*** DATASET ***

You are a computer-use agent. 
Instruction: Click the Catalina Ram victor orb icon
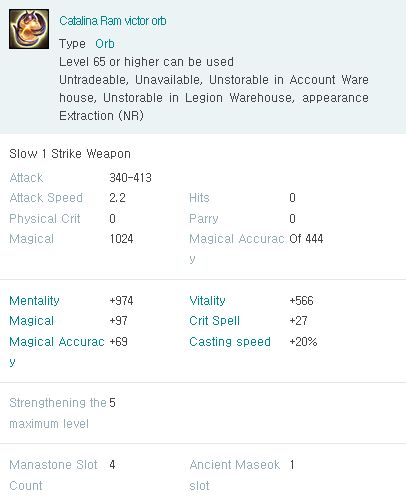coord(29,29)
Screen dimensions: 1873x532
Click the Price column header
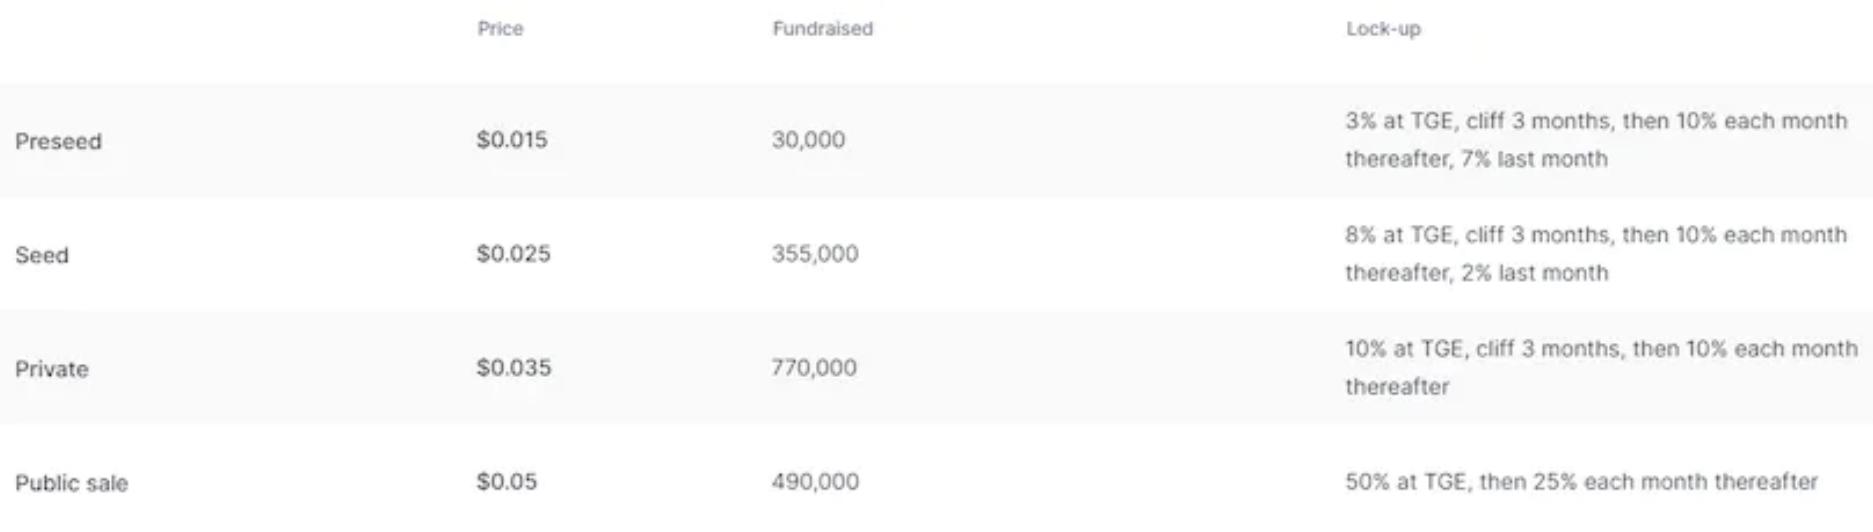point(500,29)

***

**INSTRUCTIONS TO FOLLOW**.
Set the listing down in full and exactly. Pictures within it should not appear in the copy.

**ANSWER**.
You are a computer-use agent. 
Instruction: Click the Catalina Ram victor orb icon
coord(29,29)
Screen dimensions: 1873x532
Click the Price column header
point(500,29)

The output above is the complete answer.